Print all the records exactly, please.

Data extracted from a collection
────────

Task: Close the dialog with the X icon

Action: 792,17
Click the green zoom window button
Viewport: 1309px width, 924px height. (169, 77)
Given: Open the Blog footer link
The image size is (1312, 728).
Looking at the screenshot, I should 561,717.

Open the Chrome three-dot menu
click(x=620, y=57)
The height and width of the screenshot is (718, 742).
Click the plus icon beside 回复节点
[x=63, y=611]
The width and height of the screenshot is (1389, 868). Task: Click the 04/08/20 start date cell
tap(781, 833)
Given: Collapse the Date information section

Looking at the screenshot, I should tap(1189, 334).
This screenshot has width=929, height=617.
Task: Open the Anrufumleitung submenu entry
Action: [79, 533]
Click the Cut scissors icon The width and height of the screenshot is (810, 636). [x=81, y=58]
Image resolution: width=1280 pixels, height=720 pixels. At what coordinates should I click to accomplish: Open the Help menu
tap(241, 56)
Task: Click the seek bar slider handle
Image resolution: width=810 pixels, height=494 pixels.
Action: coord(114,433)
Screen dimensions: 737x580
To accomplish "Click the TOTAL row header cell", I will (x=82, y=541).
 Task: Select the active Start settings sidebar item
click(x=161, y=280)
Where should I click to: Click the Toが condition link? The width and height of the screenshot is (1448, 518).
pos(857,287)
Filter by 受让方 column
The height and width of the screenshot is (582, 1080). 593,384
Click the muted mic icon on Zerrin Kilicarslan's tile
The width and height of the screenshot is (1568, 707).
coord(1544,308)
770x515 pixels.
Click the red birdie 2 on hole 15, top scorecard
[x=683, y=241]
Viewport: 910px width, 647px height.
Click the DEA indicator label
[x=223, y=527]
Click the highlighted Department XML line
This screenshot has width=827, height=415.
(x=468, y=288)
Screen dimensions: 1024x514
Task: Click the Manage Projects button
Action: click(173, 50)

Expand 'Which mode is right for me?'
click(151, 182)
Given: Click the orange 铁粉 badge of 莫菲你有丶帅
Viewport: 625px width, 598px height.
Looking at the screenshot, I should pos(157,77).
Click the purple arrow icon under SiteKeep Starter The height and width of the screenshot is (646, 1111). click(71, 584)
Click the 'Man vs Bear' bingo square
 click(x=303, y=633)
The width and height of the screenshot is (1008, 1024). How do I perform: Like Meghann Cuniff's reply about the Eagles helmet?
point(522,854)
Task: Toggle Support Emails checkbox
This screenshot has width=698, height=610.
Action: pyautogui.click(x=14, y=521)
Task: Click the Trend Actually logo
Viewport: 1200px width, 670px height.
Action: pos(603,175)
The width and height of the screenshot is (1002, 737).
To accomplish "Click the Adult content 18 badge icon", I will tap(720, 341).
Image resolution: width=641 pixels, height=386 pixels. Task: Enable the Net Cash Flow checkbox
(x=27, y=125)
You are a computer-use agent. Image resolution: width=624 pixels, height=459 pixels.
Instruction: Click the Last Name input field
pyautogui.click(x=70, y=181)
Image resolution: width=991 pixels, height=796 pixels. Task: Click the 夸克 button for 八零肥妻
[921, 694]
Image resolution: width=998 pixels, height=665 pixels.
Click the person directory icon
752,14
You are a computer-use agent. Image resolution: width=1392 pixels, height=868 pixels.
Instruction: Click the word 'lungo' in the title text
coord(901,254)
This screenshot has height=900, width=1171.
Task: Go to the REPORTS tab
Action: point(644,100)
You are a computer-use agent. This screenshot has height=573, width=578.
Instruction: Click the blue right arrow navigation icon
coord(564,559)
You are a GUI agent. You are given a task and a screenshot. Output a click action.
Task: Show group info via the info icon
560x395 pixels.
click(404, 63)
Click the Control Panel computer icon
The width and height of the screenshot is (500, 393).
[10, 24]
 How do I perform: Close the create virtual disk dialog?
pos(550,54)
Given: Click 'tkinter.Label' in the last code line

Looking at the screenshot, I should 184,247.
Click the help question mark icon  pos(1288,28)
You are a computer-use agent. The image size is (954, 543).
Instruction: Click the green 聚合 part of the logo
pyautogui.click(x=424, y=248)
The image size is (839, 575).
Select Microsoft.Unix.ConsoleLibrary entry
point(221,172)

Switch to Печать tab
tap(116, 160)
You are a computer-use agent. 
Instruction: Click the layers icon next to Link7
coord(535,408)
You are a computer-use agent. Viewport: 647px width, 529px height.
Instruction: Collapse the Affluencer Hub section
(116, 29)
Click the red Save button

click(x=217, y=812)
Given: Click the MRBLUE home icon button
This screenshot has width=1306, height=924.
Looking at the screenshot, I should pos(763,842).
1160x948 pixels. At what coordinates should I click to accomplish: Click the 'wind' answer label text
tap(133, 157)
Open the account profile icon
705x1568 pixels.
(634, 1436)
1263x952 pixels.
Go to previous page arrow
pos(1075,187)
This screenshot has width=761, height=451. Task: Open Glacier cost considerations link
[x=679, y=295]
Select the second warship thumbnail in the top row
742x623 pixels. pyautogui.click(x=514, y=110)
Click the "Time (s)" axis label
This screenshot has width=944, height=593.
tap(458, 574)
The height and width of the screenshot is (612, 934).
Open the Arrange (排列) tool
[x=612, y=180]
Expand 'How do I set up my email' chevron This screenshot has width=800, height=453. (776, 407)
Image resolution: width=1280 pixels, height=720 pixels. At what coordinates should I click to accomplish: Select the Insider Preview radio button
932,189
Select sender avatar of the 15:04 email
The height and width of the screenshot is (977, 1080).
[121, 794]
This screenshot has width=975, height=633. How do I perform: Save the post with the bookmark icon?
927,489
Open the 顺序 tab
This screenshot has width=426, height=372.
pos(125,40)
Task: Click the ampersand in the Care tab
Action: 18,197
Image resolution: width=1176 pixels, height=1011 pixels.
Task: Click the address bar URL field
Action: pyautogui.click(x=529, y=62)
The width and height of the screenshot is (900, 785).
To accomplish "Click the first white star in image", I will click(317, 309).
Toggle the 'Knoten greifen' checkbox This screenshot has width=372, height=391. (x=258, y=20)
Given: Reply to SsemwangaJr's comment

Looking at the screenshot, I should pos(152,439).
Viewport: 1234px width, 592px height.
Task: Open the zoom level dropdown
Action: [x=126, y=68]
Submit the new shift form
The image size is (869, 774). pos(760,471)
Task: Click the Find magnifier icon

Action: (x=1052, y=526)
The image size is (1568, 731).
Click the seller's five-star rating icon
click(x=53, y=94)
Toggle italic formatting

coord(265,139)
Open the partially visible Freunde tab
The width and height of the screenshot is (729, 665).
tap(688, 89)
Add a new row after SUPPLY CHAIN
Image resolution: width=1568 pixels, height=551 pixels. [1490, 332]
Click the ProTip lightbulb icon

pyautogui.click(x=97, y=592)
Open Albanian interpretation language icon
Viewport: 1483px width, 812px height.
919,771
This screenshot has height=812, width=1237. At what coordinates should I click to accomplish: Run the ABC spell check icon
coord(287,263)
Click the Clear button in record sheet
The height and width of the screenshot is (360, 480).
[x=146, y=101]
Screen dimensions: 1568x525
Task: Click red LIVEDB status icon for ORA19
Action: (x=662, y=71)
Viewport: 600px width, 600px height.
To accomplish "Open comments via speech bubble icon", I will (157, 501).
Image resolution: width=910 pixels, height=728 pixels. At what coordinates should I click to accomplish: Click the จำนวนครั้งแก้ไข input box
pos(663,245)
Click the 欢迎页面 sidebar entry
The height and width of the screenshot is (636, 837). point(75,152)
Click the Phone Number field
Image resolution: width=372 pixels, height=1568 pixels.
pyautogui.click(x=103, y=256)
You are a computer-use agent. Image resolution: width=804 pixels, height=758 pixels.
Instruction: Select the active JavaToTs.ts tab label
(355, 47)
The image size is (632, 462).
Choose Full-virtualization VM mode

────────

• ANSWER FOR THIS EXERCISE:
Task: Close the dialog with the X icon

Action: 792,17
Click the green zoom window button
Viewport: 1309px width, 924px height. (169, 77)
Given: Open the Blog footer link
The image size is (1312, 728).
Looking at the screenshot, I should 561,717.

Open the Chrome three-dot menu
click(x=620, y=57)
The height and width of the screenshot is (718, 742).
Click the plus icon beside 回复节点
[x=63, y=611]
The width and height of the screenshot is (1389, 868). Task: Click the 04/08/20 start date cell
tap(781, 833)
Given: Collapse the Date information section

Looking at the screenshot, I should tap(1189, 334).
This screenshot has width=929, height=617.
Task: Open the Anrufumleitung submenu entry
Action: [79, 533]
Click the Cut scissors icon The width and height of the screenshot is (810, 636). [x=81, y=58]
Image resolution: width=1280 pixels, height=720 pixels. At what coordinates should I click to accomplish: Open the Help menu
tap(241, 56)
Task: Click the seek bar slider handle
Image resolution: width=810 pixels, height=494 pixels.
Action: coord(114,433)
Screen dimensions: 737x580
To accomplish "Click the TOTAL row header cell", I will (x=82, y=541).
 Task: Select the active Start settings sidebar item
click(x=161, y=280)
Where should I click to: Click the Toが condition link? The width and height of the screenshot is (1448, 518).
pos(857,287)
Filter by 受让方 column
The height and width of the screenshot is (582, 1080). 593,384
Click the muted mic icon on Zerrin Kilicarslan's tile
The width and height of the screenshot is (1568, 707).
coord(1544,308)
770x515 pixels.
Click the red birdie 2 on hole 15, top scorecard
[x=683, y=241]
Viewport: 910px width, 647px height.
Click the DEA indicator label
[x=223, y=527]
Click the highlighted Department XML line
This screenshot has width=827, height=415.
(x=468, y=288)
Screen dimensions: 1024x514
Task: Click the Manage Projects button
Action: click(173, 50)

Expand 'Which mode is right for me?'
click(151, 182)
Given: Click the orange 铁粉 badge of 莫菲你有丶帅
Viewport: 625px width, 598px height.
Looking at the screenshot, I should pos(157,77).
Click the purple arrow icon under SiteKeep Starter The height and width of the screenshot is (646, 1111). click(71, 584)
Click the 'Man vs Bear' bingo square
 click(x=303, y=633)
The width and height of the screenshot is (1008, 1024). How do I perform: Like Meghann Cuniff's reply about the Eagles helmet?
point(522,854)
Task: Toggle Support Emails checkbox
This screenshot has width=698, height=610.
Action: pyautogui.click(x=14, y=521)
Task: Click the Trend Actually logo
Viewport: 1200px width, 670px height.
Action: pos(603,175)
The width and height of the screenshot is (1002, 737).
To accomplish "Click the Adult content 18 badge icon", I will tap(720, 341).
Image resolution: width=641 pixels, height=386 pixels. Task: Enable the Net Cash Flow checkbox
(x=27, y=125)
You are a computer-use agent. Image resolution: width=624 pixels, height=459 pixels.
Instruction: Click the Last Name input field
pyautogui.click(x=70, y=181)
Image resolution: width=991 pixels, height=796 pixels. Task: Click the 夸克 button for 八零肥妻
[921, 694]
Image resolution: width=998 pixels, height=665 pixels.
Click the person directory icon
752,14
You are a computer-use agent. Image resolution: width=1392 pixels, height=868 pixels.
Instruction: Click the word 'lungo' in the title text
coord(901,254)
This screenshot has height=900, width=1171.
Task: Go to the REPORTS tab
Action: point(644,100)
You are a computer-use agent. This screenshot has height=573, width=578.
Instruction: Click the blue right arrow navigation icon
coord(564,559)
You are a GUI agent. You are given a task and a screenshot. Output a click action.
Task: Show group info via the info icon
560x395 pixels.
click(404, 63)
Click the Control Panel computer icon
The width and height of the screenshot is (500, 393).
[10, 24]
 How do I perform: Close the create virtual disk dialog?
pos(550,54)
Given: Click 'tkinter.Label' in the last code line

Looking at the screenshot, I should 184,247.
Click the help question mark icon  pos(1288,28)
You are a computer-use agent. The image size is (954, 543).
Instruction: Click the green 聚合 part of the logo
pyautogui.click(x=424, y=248)
The image size is (839, 575).
Select Microsoft.Unix.ConsoleLibrary entry
point(221,172)

Switch to Печать tab
tap(116, 160)
You are a computer-use agent. 
Instruction: Click the layers icon next to Link7
coord(535,408)
You are a computer-use agent. Viewport: 647px width, 529px height.
Instruction: Collapse the Affluencer Hub section
(116, 29)
Click the red Save button

click(x=217, y=812)
Given: Click the MRBLUE home icon button
This screenshot has width=1306, height=924.
Looking at the screenshot, I should pos(763,842).
1160x948 pixels. At what coordinates should I click to accomplish: Click the 'wind' answer label text
tap(133, 157)
Open the account profile icon
705x1568 pixels.
(634, 1436)
1263x952 pixels.
Go to previous page arrow
pos(1075,187)
This screenshot has width=761, height=451. Task: Open Glacier cost considerations link
[x=679, y=295]
Select the second warship thumbnail in the top row
742x623 pixels. pyautogui.click(x=514, y=110)
Click the "Time (s)" axis label
This screenshot has width=944, height=593.
tap(458, 574)
The height and width of the screenshot is (612, 934).
Open the Arrange (排列) tool
[x=612, y=180]
Expand 'How do I set up my email' chevron This screenshot has width=800, height=453. (776, 407)
Image resolution: width=1280 pixels, height=720 pixels. At what coordinates should I click to accomplish: Select the Insider Preview radio button
932,189
Select sender avatar of the 15:04 email
The height and width of the screenshot is (977, 1080).
[121, 794]
This screenshot has width=975, height=633. How do I perform: Save the post with the bookmark icon?
927,489
Open the 顺序 tab
This screenshot has width=426, height=372.
pos(125,40)
Task: Click the ampersand in the Care tab
Action: 18,197
Image resolution: width=1176 pixels, height=1011 pixels.
Task: Click the address bar URL field
Action: pyautogui.click(x=529, y=62)
The width and height of the screenshot is (900, 785).
To accomplish "Click the first white star in image", I will click(317, 309).
Toggle the 'Knoten greifen' checkbox This screenshot has width=372, height=391. (x=258, y=20)
Given: Reply to SsemwangaJr's comment

Looking at the screenshot, I should pos(152,439).
Viewport: 1234px width, 592px height.
Task: Open the zoom level dropdown
Action: [x=126, y=68]
Submit the new shift form
The image size is (869, 774). pos(760,471)
Task: Click the Find magnifier icon

Action: (x=1052, y=526)
The image size is (1568, 731).
Click the seller's five-star rating icon
click(x=53, y=94)
Toggle italic formatting

coord(265,139)
Open the partially visible Freunde tab
The width and height of the screenshot is (729, 665).
tap(688, 89)
Add a new row after SUPPLY CHAIN
Image resolution: width=1568 pixels, height=551 pixels. [1490, 332]
Click the ProTip lightbulb icon

pyautogui.click(x=97, y=592)
Open Albanian interpretation language icon
Viewport: 1483px width, 812px height.
919,771
This screenshot has height=812, width=1237. At what coordinates should I click to accomplish: Run the ABC spell check icon
coord(287,263)
Click the Clear button in record sheet
The height and width of the screenshot is (360, 480).
[x=146, y=101]
Screen dimensions: 1568x525
Task: Click red LIVEDB status icon for ORA19
Action: (x=662, y=71)
Viewport: 600px width, 600px height.
To accomplish "Open comments via speech bubble icon", I will (157, 501).
Image resolution: width=910 pixels, height=728 pixels. At what coordinates should I click to accomplish: Click the จำนวนครั้งแก้ไข input box
pos(663,245)
Click the 欢迎页面 sidebar entry
The height and width of the screenshot is (636, 837). point(75,152)
Click the Phone Number field
Image resolution: width=372 pixels, height=1568 pixels.
pyautogui.click(x=103, y=256)
You are a computer-use agent. Image resolution: width=804 pixels, height=758 pixels.
Instruction: Select the active JavaToTs.ts tab label
(355, 47)
The image size is (632, 462).
Choose Full-virtualization VM mode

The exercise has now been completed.